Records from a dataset
Segment Open
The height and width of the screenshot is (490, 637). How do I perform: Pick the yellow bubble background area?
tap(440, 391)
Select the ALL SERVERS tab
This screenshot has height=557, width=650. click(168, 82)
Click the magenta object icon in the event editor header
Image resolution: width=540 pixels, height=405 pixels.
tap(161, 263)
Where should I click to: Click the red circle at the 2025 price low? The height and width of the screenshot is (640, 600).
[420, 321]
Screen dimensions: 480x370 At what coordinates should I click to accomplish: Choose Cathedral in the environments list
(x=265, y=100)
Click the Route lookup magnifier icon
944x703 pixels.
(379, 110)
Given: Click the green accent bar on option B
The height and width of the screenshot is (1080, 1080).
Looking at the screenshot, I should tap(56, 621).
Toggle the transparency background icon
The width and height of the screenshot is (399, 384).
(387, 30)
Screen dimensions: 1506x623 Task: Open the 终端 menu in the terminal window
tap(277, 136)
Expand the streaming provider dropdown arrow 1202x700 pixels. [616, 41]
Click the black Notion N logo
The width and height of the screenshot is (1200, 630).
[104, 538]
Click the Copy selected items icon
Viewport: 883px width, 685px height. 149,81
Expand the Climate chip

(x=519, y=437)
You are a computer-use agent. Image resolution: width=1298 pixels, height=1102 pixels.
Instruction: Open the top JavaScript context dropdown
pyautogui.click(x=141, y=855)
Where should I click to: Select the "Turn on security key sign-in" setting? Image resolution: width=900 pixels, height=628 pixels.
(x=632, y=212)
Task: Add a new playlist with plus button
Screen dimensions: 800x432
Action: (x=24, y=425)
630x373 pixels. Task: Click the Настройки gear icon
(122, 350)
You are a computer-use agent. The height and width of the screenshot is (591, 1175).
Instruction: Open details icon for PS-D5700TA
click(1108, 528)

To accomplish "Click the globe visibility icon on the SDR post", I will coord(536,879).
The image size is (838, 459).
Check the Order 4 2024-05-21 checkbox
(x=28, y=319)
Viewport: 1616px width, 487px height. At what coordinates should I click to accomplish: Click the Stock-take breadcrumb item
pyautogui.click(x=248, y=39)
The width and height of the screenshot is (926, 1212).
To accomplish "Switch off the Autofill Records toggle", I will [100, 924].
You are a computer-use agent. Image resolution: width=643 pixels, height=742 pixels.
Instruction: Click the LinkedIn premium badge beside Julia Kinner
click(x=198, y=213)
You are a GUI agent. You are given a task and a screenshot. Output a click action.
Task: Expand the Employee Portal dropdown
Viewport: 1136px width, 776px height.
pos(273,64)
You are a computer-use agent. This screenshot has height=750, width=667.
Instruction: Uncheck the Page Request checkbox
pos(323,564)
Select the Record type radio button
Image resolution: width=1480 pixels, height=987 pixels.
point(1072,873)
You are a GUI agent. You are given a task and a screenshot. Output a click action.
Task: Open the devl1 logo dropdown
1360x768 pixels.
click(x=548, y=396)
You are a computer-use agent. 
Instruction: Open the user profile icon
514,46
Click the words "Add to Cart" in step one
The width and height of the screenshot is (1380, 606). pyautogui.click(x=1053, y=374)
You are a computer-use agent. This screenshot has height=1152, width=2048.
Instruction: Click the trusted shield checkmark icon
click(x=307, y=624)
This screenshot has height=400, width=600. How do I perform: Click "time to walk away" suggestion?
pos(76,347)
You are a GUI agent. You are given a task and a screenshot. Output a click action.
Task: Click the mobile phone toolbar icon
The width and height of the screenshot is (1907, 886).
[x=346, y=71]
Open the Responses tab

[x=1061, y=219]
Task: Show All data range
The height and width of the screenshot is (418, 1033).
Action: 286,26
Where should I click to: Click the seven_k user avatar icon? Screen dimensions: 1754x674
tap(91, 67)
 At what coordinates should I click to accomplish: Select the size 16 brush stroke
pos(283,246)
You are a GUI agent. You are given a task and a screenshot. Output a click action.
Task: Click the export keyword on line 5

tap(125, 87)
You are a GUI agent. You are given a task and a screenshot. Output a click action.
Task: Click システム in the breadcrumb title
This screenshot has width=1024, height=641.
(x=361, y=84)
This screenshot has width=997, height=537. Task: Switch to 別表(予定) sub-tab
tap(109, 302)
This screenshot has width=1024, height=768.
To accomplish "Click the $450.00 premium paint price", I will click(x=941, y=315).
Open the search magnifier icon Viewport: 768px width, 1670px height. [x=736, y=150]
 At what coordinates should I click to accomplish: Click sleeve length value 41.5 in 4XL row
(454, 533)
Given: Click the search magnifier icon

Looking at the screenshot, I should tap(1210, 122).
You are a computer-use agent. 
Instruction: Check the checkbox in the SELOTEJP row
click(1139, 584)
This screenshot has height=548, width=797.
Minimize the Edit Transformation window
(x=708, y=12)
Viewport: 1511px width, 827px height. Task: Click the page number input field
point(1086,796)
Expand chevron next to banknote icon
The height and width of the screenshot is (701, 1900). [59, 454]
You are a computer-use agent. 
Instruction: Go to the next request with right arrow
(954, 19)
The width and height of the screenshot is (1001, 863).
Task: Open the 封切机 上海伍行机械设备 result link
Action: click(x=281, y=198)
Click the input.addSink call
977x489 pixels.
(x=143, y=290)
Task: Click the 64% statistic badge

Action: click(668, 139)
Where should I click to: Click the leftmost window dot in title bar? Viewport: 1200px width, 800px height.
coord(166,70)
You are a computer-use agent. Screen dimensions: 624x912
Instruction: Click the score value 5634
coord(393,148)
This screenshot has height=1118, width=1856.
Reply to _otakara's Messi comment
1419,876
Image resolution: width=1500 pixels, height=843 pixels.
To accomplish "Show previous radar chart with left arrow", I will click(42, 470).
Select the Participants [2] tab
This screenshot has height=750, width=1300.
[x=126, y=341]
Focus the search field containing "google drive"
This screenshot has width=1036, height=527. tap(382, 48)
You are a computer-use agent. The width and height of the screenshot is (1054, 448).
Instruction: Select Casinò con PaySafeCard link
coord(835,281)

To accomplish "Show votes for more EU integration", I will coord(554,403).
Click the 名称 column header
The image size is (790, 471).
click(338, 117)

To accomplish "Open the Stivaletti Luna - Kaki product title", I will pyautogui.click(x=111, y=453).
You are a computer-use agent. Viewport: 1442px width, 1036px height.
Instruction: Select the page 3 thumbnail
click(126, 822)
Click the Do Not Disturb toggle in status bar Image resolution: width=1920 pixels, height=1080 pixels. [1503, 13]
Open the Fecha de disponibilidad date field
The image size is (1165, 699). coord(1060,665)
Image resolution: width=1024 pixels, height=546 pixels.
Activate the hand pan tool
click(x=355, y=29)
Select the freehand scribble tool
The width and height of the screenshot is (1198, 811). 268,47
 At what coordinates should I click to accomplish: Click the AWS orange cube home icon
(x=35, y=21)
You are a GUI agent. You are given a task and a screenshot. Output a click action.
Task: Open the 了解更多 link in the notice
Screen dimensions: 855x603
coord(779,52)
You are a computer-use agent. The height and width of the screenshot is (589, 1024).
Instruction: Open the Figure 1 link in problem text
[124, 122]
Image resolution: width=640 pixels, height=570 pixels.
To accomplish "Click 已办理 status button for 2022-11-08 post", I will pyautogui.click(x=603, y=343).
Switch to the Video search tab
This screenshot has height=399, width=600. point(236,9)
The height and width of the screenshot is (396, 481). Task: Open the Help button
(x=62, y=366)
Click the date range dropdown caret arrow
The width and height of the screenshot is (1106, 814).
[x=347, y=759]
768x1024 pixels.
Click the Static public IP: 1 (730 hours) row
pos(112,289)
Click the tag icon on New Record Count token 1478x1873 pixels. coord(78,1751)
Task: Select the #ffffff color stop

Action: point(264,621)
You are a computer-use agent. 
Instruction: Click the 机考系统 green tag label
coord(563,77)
Segment Closed
* **PROBLEM**:
Set down the entries above once more, verbatim.

* **COMPLETED EXERCISE**:
The height and width of the screenshot is (490, 637). How do I perform: Pick the yellow bubble background area?
tap(440, 391)
Select the ALL SERVERS tab
This screenshot has height=557, width=650. click(168, 82)
Click the magenta object icon in the event editor header
Image resolution: width=540 pixels, height=405 pixels.
tap(161, 263)
Where should I click to: Click the red circle at the 2025 price low? The height and width of the screenshot is (640, 600).
[420, 321]
Screen dimensions: 480x370 At what coordinates should I click to accomplish: Choose Cathedral in the environments list
(x=265, y=100)
Click the Route lookup magnifier icon
944x703 pixels.
(379, 110)
Given: Click the green accent bar on option B
The height and width of the screenshot is (1080, 1080).
Looking at the screenshot, I should tap(56, 621).
Toggle the transparency background icon
The width and height of the screenshot is (399, 384).
(387, 30)
Screen dimensions: 1506x623 Task: Open the 终端 menu in the terminal window
tap(277, 136)
Expand the streaming provider dropdown arrow 1202x700 pixels. [616, 41]
Click the black Notion N logo
The width and height of the screenshot is (1200, 630).
[104, 538]
Click the Copy selected items icon
Viewport: 883px width, 685px height. 149,81
Expand the Climate chip

(x=519, y=437)
You are a computer-use agent. Image resolution: width=1298 pixels, height=1102 pixels.
Instruction: Open the top JavaScript context dropdown
pyautogui.click(x=141, y=855)
Where should I click to: Select the "Turn on security key sign-in" setting? Image resolution: width=900 pixels, height=628 pixels.
(x=632, y=212)
Task: Add a new playlist with plus button
Screen dimensions: 800x432
Action: (x=24, y=425)
630x373 pixels. Task: Click the Настройки gear icon
(122, 350)
You are a computer-use agent. The height and width of the screenshot is (591, 1175).
Instruction: Open details icon for PS-D5700TA
click(1108, 528)

To accomplish "Click the globe visibility icon on the SDR post", I will coord(536,879).
The image size is (838, 459).
Check the Order 4 2024-05-21 checkbox
(x=28, y=319)
Viewport: 1616px width, 487px height. At what coordinates should I click to accomplish: Click the Stock-take breadcrumb item
pyautogui.click(x=248, y=39)
The width and height of the screenshot is (926, 1212).
To accomplish "Switch off the Autofill Records toggle", I will [100, 924].
You are a computer-use agent. Image resolution: width=643 pixels, height=742 pixels.
Instruction: Click the LinkedIn premium badge beside Julia Kinner
click(x=198, y=213)
You are a GUI agent. You are given a task and a screenshot. Output a click action.
Task: Expand the Employee Portal dropdown
Viewport: 1136px width, 776px height.
pos(273,64)
You are a computer-use agent. This screenshot has height=750, width=667.
Instruction: Uncheck the Page Request checkbox
pos(323,564)
Select the Record type radio button
Image resolution: width=1480 pixels, height=987 pixels.
point(1072,873)
You are a GUI agent. You are given a task and a screenshot. Output a click action.
Task: Open the devl1 logo dropdown
1360x768 pixels.
click(x=548, y=396)
You are a computer-use agent. 
Instruction: Open the user profile icon
514,46
Click the words "Add to Cart" in step one
The width and height of the screenshot is (1380, 606). pyautogui.click(x=1053, y=374)
You are a computer-use agent. This screenshot has height=1152, width=2048.
Instruction: Click the trusted shield checkmark icon
click(x=307, y=624)
This screenshot has height=400, width=600. How do I perform: Click "time to walk away" suggestion?
pos(76,347)
You are a GUI agent. You are given a task and a screenshot. Output a click action.
Task: Click the mobile phone toolbar icon
The width and height of the screenshot is (1907, 886).
[x=346, y=71]
Open the Responses tab

[x=1061, y=219]
Task: Show All data range
The height and width of the screenshot is (418, 1033).
Action: 286,26
Where should I click to: Click the seven_k user avatar icon? Screen dimensions: 1754x674
tap(91, 67)
 At what coordinates should I click to accomplish: Select the size 16 brush stroke
pos(283,246)
You are a GUI agent. You are given a task and a screenshot. Output a click action.
Task: Click the export keyword on line 5

tap(125, 87)
You are a GUI agent. You are given a task and a screenshot. Output a click action.
Task: Click システム in the breadcrumb title
This screenshot has width=1024, height=641.
(x=361, y=84)
This screenshot has width=997, height=537. Task: Switch to 別表(予定) sub-tab
tap(109, 302)
This screenshot has width=1024, height=768.
To accomplish "Click the $450.00 premium paint price", I will click(x=941, y=315).
Open the search magnifier icon Viewport: 768px width, 1670px height. [x=736, y=150]
 At what coordinates should I click to accomplish: Click sleeve length value 41.5 in 4XL row
(454, 533)
Given: Click the search magnifier icon

Looking at the screenshot, I should tap(1210, 122).
You are a computer-use agent. 
Instruction: Check the checkbox in the SELOTEJP row
click(1139, 584)
This screenshot has height=548, width=797.
Minimize the Edit Transformation window
(x=708, y=12)
Viewport: 1511px width, 827px height. Task: Click the page number input field
point(1086,796)
Expand chevron next to banknote icon
The height and width of the screenshot is (701, 1900). [59, 454]
You are a computer-use agent. 
Instruction: Go to the next request with right arrow
(954, 19)
The width and height of the screenshot is (1001, 863).
Task: Open the 封切机 上海伍行机械设备 result link
Action: click(x=281, y=198)
Click the input.addSink call
977x489 pixels.
(x=143, y=290)
Task: Click the 64% statistic badge

Action: click(668, 139)
Where should I click to: Click the leftmost window dot in title bar? Viewport: 1200px width, 800px height.
coord(166,70)
You are a computer-use agent. Screen dimensions: 624x912
Instruction: Click the score value 5634
coord(393,148)
This screenshot has height=1118, width=1856.
Reply to _otakara's Messi comment
1419,876
Image resolution: width=1500 pixels, height=843 pixels.
To accomplish "Show previous radar chart with left arrow", I will click(42, 470).
Select the Participants [2] tab
This screenshot has height=750, width=1300.
[x=126, y=341]
Focus the search field containing "google drive"
This screenshot has width=1036, height=527. tap(382, 48)
You are a computer-use agent. The width and height of the screenshot is (1054, 448).
Instruction: Select Casinò con PaySafeCard link
coord(835,281)

To accomplish "Show votes for more EU integration", I will coord(554,403).
Click the 名称 column header
The image size is (790, 471).
click(338, 117)

To accomplish "Open the Stivaletti Luna - Kaki product title", I will pyautogui.click(x=111, y=453).
You are a computer-use agent. Viewport: 1442px width, 1036px height.
Instruction: Select the page 3 thumbnail
click(126, 822)
Click the Do Not Disturb toggle in status bar Image resolution: width=1920 pixels, height=1080 pixels. [1503, 13]
Open the Fecha de disponibilidad date field
The image size is (1165, 699). coord(1060,665)
Image resolution: width=1024 pixels, height=546 pixels.
Activate the hand pan tool
click(x=355, y=29)
Select the freehand scribble tool
The width and height of the screenshot is (1198, 811). 268,47
 At what coordinates should I click to accomplish: Click the AWS orange cube home icon
(x=35, y=21)
You are a GUI agent. You are given a task and a screenshot. Output a click action.
Task: Open the 了解更多 link in the notice
Screen dimensions: 855x603
coord(779,52)
You are a computer-use agent. The height and width of the screenshot is (589, 1024).
Instruction: Open the Figure 1 link in problem text
[124, 122]
Image resolution: width=640 pixels, height=570 pixels.
To accomplish "Click 已办理 status button for 2022-11-08 post", I will pyautogui.click(x=603, y=343).
Switch to the Video search tab
This screenshot has height=399, width=600. point(236,9)
The height and width of the screenshot is (396, 481). Task: Open the Help button
(x=62, y=366)
Click the date range dropdown caret arrow
The width and height of the screenshot is (1106, 814).
[x=347, y=759]
768x1024 pixels.
Click the Static public IP: 1 (730 hours) row
pos(112,289)
Click the tag icon on New Record Count token 1478x1873 pixels. coord(78,1751)
Task: Select the #ffffff color stop

Action: point(264,621)
You are a computer-use agent. 
Instruction: Click the 机考系统 green tag label
coord(563,77)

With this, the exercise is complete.